Leefe took the head gardener’s job, aged only 24, after seeing it advertised while holidaying here in 1953.

He’d trained with the Auckland council’s parks and reserves department for the previous eight years.

“He remembered there were 841 people living in Queenstown when he arrived,” daughter Barbara Wilkes says.

Despite some opposition, Leefe instigated a tree-thinning programme so the Gardens’ specimen trees could become more visible.

His pride and joy was the 25-bed formal rose garden, formed in ’67, which he developed after visiting rose gardens around the country.

“My sister can remember him having it all laid out on a table,” Wilkes says.

The beds were filled with sheep and chicken manure from Frankton farms, and the roses, which he never sprayed, were hailed by experts for their vigour, cleanliness and general health.

Leefe stood on the bucket of a front-end loader which shifted a large commemorative elm tree from the front of the Gardens to preside over the rose garden.

During the 1970 royal tour, he was introduced to the Queen by then-mayor Warren Cooper.

Cooper recalls: “She said, ‘Mr Leefe, what a delightful name for a gardener. My gardener is Mr Gumnut’.

“I said, ‘that’s a good name for a gardener’.”

Cooper says Leefe once borrowed his long ladder, which they both climbed, to get to the top of a ponderosa tree which was dying.

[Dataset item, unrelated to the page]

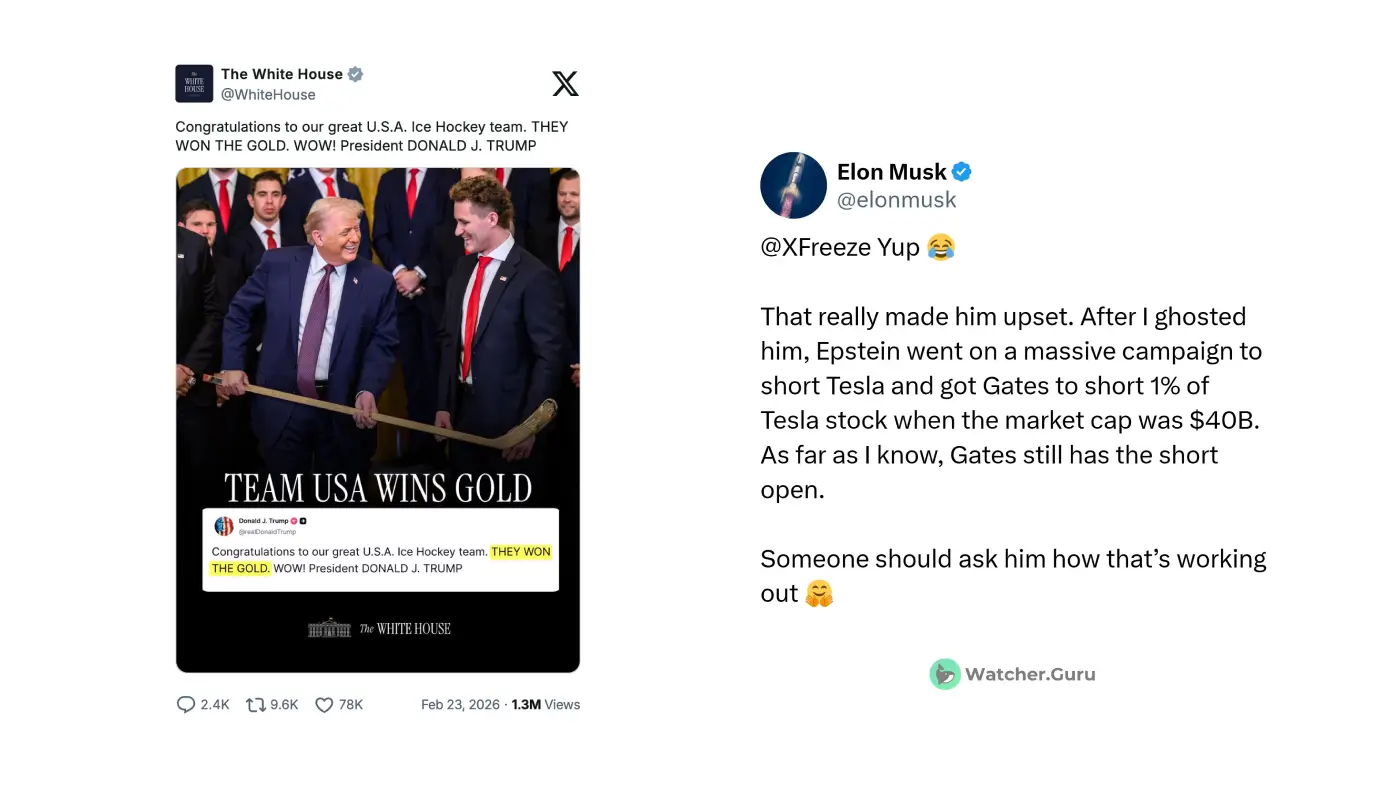This screenshot has height=800, width=1400.
Task: Click White House verified badge
Action: tap(355, 74)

After lopping it, “he produced a Brownie Six-20 camera and with one foot on the branch and the other on the cut part, after I’d painted it, he took shots”.

In 1986, after 33 years’ service, Leefe retired early, at 58, mainly because he feared the then-Lands & Survey Department – which then ran the now council-run Gardens – was about to undo all his good work. Already, it had reduced staff from six to two.

Physically fit, Leefe had been a keen deerstalker and he also became an avid golfer, scoring five holes-in-one.

His home near the Gardens was notable for length-of-the-house staked tomatoes which tourists used to photograph.

At Eichardt’s bar, where he enjoyed socialising, a cartoon by local artist Garrick Tremain hung on the wall.

He and his wife Elizabeth moved to Mosgiel in 2001 – she died five years later.

He’s survived by children Barbara, Gretchen, John and Gavin.